Coexpression of ISG15 and KLF family members was analysed in ovarian cancer using online data (starBase v3.0 project). Obvious negative correlation of ISG15 was observed with KLF12 (R = −0.287, P = 1.25e−8) in 379 ovarian cancers (Table S1). Pan‐cancer analysis using starBase v3.0 project observed negative correlation between ISG15 and KLF12 in multiple cancers (Table S2). Western blot also demonstrated that KLF12 increased in cisplatin‐resistant ovarian cancer cells (Figure 5C). To further demonstrate the molecular mechanisms regulated by KLF12, ChIP‐PCR assay was then performed. Compared with cisplatin‐sensitive parental cells, recruitment of KLF12 by both −1187/−1013 and −672/−503 fragments was consistently increased in SKOV3/DDP (Figure 5D) and A2780/DDP cells (Figure 5E). KLF12 was then knocked down using lentivirus containing shKLF12 in cisplatin‐sensitive and cisplatin‐resistant SKOV3 or A2780 cells. ISG15 increased in SKOV3/DDP and A2780/DDP cells with KLF12 knock‐down (Figure 5F). ChIP‐PCR data showed that KLF12 knock‐down had no effect on the recruitment of KLF12 to −1187/−1013 fragment of ISG15 promoter in SKOV3 and A2780 cells (Figure 5G), while KLF12 recruitment was significantly decreased due to KLF12 knock‐down in SKOV3/DDP and A2780/DDP cells (Figure 5H). The identical effects have arisen on −672/−503 fragment from KLF12 knock‐down (Figure 5I,J).

4. DISCUSSION

Cisplatin is utilized as the first‐line medicine for patients with various cancers including ovarian cancer. Although the survival length of patients was largely improved by the combination of cisplatin chemotherapy and cytoreduction, its therapeutic application in ovarian cancer was compromised by the drug resistance and adverse side‐effect. Therefore, understanding the molecular mechanisms underlying cisplatin resistance might lead to potential therapeutic strategy for ovarian cancer treatment.

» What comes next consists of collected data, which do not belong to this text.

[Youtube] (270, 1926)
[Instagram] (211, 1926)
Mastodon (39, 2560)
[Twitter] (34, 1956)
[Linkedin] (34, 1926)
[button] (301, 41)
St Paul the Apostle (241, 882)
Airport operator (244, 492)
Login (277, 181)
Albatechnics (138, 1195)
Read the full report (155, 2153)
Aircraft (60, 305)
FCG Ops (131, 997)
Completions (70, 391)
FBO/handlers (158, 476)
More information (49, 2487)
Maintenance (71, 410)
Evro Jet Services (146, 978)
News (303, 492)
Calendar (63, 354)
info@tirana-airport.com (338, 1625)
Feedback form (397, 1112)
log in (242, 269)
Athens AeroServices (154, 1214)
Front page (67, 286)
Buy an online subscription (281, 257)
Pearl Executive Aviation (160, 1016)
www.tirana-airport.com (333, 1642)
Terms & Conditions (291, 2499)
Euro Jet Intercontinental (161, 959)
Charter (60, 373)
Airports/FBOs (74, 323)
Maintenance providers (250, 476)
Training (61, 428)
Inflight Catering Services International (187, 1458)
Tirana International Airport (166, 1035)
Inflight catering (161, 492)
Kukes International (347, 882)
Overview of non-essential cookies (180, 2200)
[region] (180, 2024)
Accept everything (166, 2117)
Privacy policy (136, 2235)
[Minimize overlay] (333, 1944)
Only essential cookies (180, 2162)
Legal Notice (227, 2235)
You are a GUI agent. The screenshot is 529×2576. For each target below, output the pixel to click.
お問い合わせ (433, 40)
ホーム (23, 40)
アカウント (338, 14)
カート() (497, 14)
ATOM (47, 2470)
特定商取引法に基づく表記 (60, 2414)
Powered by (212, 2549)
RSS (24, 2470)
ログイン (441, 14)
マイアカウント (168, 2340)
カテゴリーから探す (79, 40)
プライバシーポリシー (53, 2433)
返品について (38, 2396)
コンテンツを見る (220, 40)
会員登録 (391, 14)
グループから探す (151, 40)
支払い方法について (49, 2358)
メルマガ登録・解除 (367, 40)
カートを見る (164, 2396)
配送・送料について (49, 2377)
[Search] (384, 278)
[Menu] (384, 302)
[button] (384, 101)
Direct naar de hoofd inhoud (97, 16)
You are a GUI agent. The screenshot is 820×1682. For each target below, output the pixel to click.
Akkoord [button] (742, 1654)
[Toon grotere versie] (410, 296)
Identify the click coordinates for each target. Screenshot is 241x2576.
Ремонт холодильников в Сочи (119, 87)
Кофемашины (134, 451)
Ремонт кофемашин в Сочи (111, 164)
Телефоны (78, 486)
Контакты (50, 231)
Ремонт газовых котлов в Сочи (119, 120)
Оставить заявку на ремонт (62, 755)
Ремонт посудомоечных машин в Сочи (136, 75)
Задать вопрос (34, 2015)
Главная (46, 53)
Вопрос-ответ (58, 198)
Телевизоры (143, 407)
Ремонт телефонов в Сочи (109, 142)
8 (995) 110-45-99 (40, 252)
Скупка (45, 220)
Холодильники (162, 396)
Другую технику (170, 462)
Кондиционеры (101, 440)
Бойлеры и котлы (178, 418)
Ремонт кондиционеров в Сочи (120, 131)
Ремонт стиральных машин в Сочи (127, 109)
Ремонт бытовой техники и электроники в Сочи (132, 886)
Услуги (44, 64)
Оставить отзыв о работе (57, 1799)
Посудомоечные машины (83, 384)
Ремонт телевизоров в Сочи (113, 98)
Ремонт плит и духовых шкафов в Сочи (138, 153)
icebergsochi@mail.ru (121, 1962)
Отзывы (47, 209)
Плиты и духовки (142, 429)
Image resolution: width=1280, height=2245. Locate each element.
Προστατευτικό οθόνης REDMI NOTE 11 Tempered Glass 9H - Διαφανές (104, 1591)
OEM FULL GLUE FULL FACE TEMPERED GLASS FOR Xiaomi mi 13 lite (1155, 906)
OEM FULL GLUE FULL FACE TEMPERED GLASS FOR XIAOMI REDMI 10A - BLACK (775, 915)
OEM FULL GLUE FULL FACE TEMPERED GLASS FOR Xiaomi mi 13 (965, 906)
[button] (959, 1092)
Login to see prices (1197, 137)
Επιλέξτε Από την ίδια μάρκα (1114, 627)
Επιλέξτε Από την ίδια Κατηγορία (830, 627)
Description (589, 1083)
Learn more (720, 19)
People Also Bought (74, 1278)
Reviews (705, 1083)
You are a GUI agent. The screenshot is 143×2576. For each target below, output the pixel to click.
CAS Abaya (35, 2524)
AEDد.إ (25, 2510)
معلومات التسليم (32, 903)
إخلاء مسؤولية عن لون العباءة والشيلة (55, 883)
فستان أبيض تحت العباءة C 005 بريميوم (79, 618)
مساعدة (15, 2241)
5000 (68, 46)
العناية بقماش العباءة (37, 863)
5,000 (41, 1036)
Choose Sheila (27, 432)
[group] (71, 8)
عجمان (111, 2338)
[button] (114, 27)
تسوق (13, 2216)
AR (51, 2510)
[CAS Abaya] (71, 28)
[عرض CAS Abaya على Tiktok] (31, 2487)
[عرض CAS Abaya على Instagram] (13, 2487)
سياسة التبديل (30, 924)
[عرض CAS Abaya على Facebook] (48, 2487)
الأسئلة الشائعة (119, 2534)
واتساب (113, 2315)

ISG15 plays an apparently contradictory role in cancers. On one side, ISG15 is highly expressed and functions as a tumour‐promoting molecule in some cancers, ⁷ , ¹⁰ , ³⁶ , ³⁷ and its high expression contributes to cancer progression, including oesophageal, ³⁸ oral, ³⁹ nasopharyngeal ¹¹ and pancreatic cancer. ⁷ It has been reported that free ISG15 promotes cancer stem cell‐like phenotypes of PDAC via autocrine ⁴⁰ and paracrine‐mediated pattern. ⁷ On the other side, ISG15 and ISG15 conjugated targets are also been reported to suppress progression of some cancers, such as lung cancer, ¹³ , ⁴¹ glioblastoma ⁴² and cervical cancer. ¹⁴ ISG15 upregulation has been reported to promote cancer stem cell phenotype and increases cell resistance to cisplatin (DDP) treatment in nasopharyngeal carcinoma, ¹¹ while ISG15 downregulation increases cisplatin resistance in lung cancer. ⁴³ Consistent with the phenomena observed in lung cancer, we currently reported that significant decrease in ISG15 was observed in cisplatin‐resistant ovarian cancer cell lines. Moreover, ectopic overexpression of wild‐type ISG15 increased the sensitivity of cisplatin‐resistant cell lines. Interestingly, paradoxical role of ISG15 has been assigned to breast cancer, as free ISG15 plays a antitumour role by activating immune system in vivo in breast cancer, ¹⁵ while the conjugated ISG15 triggers a malignant transformation of breast cells. ¹² , ⁴⁴ Thereby, the difference between free and conjugated form of ISG15 might be an alternative explanation for its paradoxical function in distinct cancers. Our work showed that only conjugatable ISG15 (wild type) increased the sensitivity of cisplatin in ovarian cancer cells, while both conjugatable and nonISGylatable mutant ISG15 were involved in CSC‐like characters. In addition, knock‐down of ISG15 did not alter the responsiveness to cisplatin, but promoted CSC‐like features of sensitive ovarian cancer cells. Importantly, our data showed that ISG15 positive expression was correlated with good prognosis in the patients with ovarian cancer. These data indicated that only ISG15 downregulation may not be enough to induce cisplatin resistance, but its downregulation might be implicated in maintenance of CSC‐like features and make a significant contribution to cisplatin resistance of ovarian cancer cells.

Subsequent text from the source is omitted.